Kabinet Djuanda (9 April 1957 – 10 Juli 1959). Hasil kerja: pembentukan dewan nasional untuk menampung aspirasi rakyat, konsolidasi daerah-daerah pemberontak, pembersihan korupsi, aturan kelautan Deklarasi Djuanda 13 Desember 1957.

Kegagalan konstituate menyusun UU baru

20 November 1956 sidang I, Presiden Sukarno memberi kewenangan untuk menyusun UUD.
Konstituate menghadapi tantangan untuk bersatu merumuskan UUD baru. Terutama konflik NU-PKI-PNI menyangkut pemberlakuan kembali UUD’45 dan pemasukan kembali butir Piagam Jakarta “dengan kewajiban menjalankan Syariat Islam bagi pemeluknya” dalam preambule UUD’45. Maka, diadakan sidang untuk menjawab masalah itu. Sidang 29 Mei 1959, 30 Mei 1959, 2 Juni 1959 berturut-turut tidak mencapai kuorum. Maka, 3 Juni 1959 Konstituate reses.

Kehidupan ekonomi Indonesia masa Demokrasi Parlementer

Pada masa cabinet Sukiman, ada nasionalisasi ekonomi: nasionalisasi de Javasche Bank menjadi BI sebagai bank sentral (UU No. 11 / 1953), pembentukan BNI Perpu No. 2 / 1946 (5 Juli 1946), pemberlakuan ORI 1 Oktober 1946 (UU No. 17 / 1946).
Perubahan ekonomi juga terlihat pada masa kabinet Ali II dengan penandatanganan UU pembatalan KMB oleh Presiden Sukarno 3 Mei 1956 berakibat berpindahnya asset-aset milik pengusaha Belanda ke pengusaha pribumi.
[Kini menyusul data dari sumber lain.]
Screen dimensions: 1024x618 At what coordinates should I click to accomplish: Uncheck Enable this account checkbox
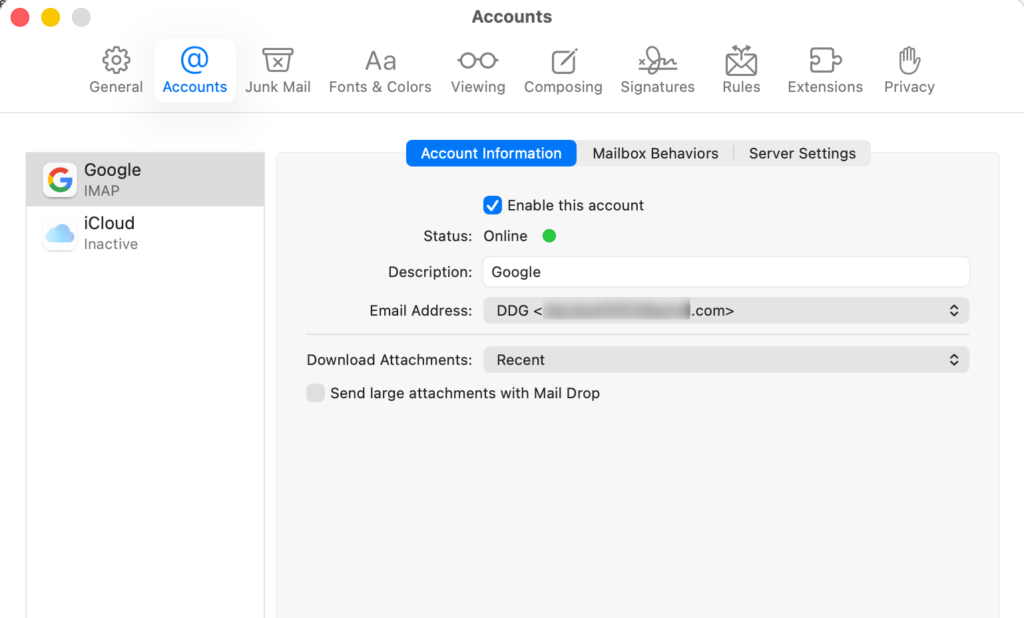[x=492, y=205]
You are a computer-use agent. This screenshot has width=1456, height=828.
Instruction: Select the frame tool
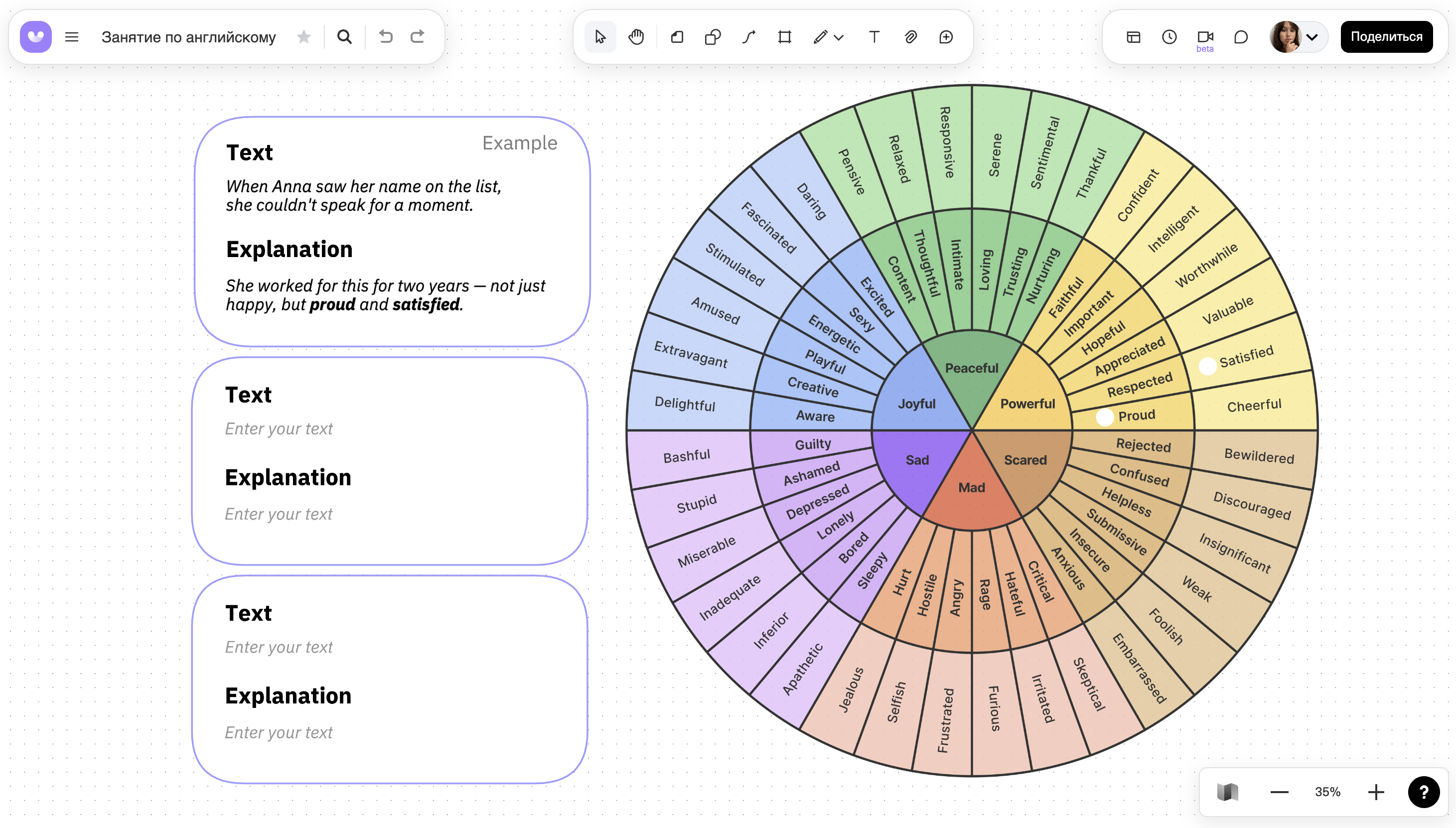pos(785,37)
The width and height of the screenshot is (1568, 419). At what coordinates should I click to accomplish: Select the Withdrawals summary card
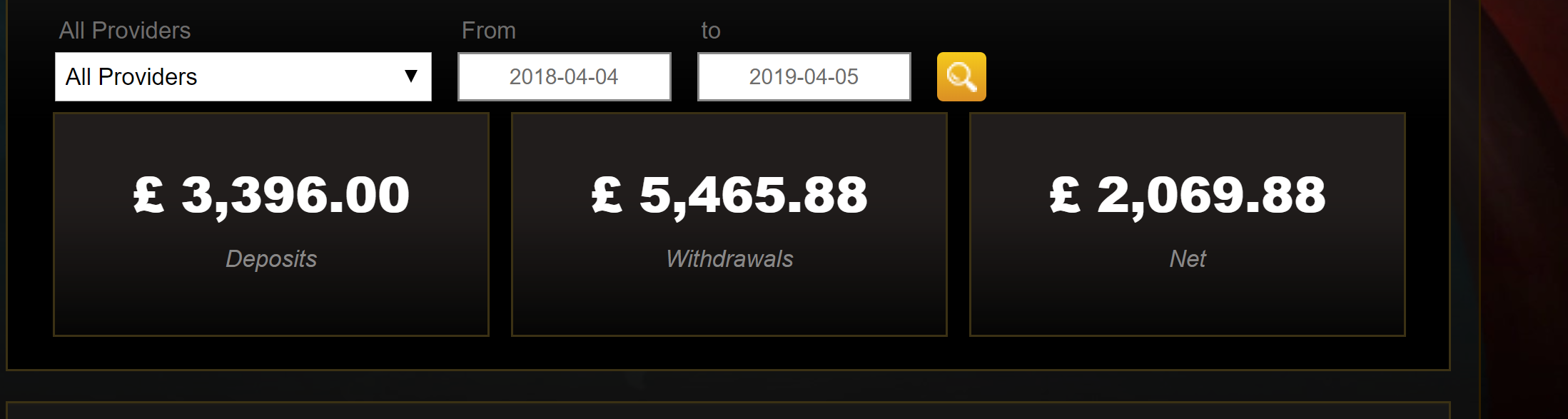[x=729, y=224]
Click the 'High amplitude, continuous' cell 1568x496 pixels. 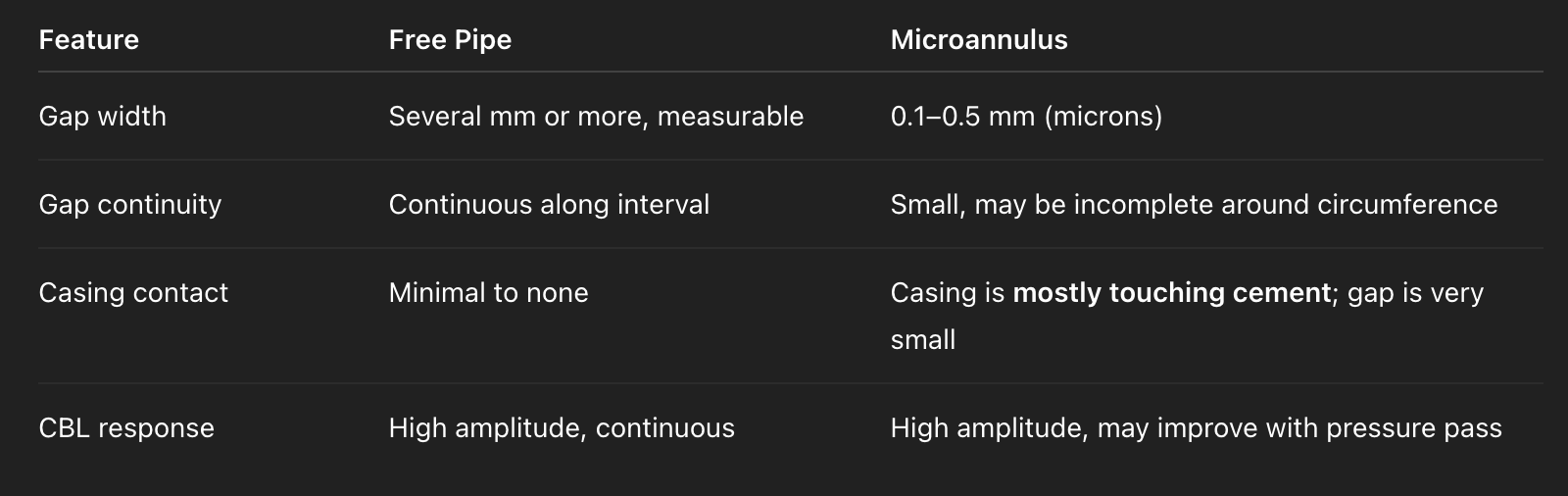tap(562, 428)
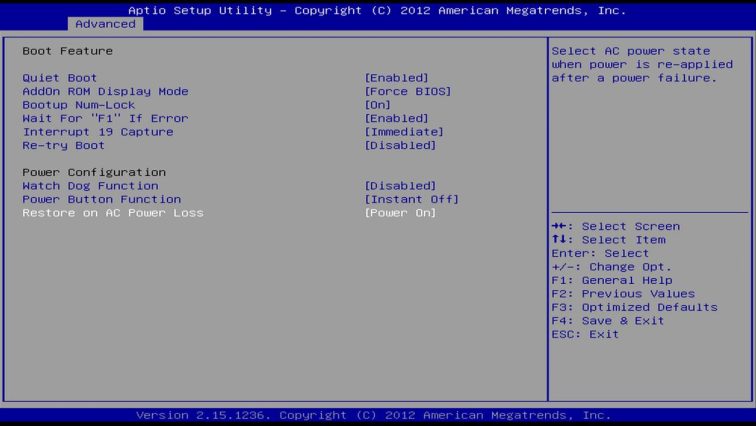756x426 pixels.
Task: Click the highlighted Restore on AC Power Loss label
Action: 112,213
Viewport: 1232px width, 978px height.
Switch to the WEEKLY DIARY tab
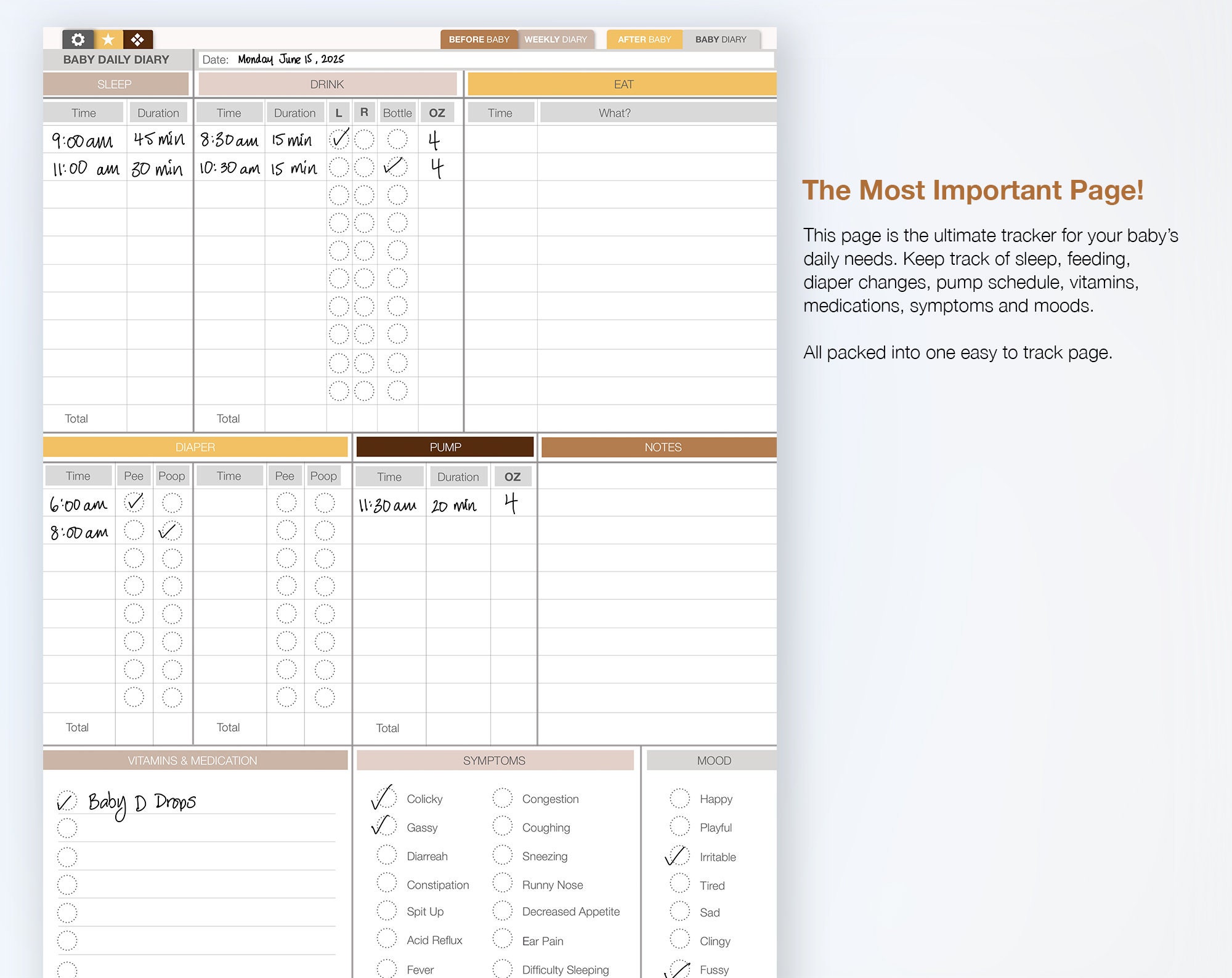tap(555, 39)
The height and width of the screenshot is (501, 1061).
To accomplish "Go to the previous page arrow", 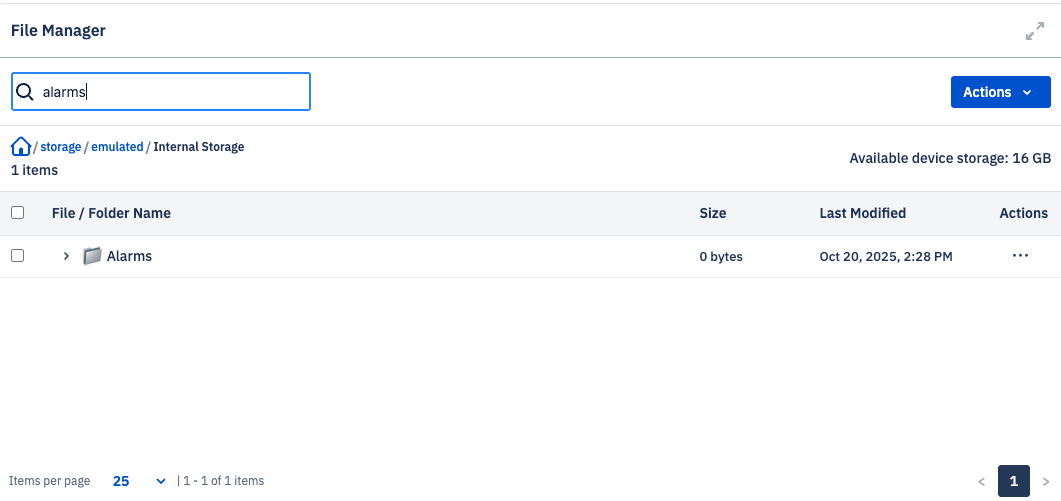I will pos(981,482).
Kehidupan politik Indonesia masa Demokrasi Terpimpin

Puncak kebuntuan Konstituate adalah Dekrit Presiden 5 Juli 1959: Pembubaran konstituate, berlakunya kembali UUD’45, pembentukan MPRS dan DPAS. Ini menandai pergantian Demokrasi Parlementer ke Demokrasi Presidensial.
Bidang politik
Tindak lanjut Dekrit Presiden, 10 Juli 1959 dibentuk Kabinet Kerja. Memakai sistem kabinet Presidensial, Ir Sukarno sebagai PM.
Dalam Demokrasi Terpimpin, semua lembaga harus berasal dari aliran NASAKOM.
Presiden Sukarno juga membentuk DPA, Front Nasional (Penpres No. 13 tahun 1959), DEPERNAS. Dalam sidang DPA September 1959, DPA mengusulkan agar pidato pertanggungjawaban Presiden 17 Agustus 1959 sebelumnya atas Dekrit Presiden dijadikan GBHN dengan nama MANIPOL. Usul DPA diterima Presiden. 24 Juni 1960, DPR hasil pemilu 1955 dibubarkan dan diganti DPR-GR. Pada upacara pelantikan anggota DPR-GR 25 Juni 1960, Ir Sukarno menegaskan tugas DPR-GR adalah melaksanakan MANIPOL, melaksanakan Demokrasi Terpimpin, merealisasi AMPERA.
Penpres No.2 tahun 1959 menetapkan bahwa anggota MPRS ditunjuk Presiden. Kalangan partai yang tidak setuju atas pembubaran DPR bergabung dalam Liga Demokrasi.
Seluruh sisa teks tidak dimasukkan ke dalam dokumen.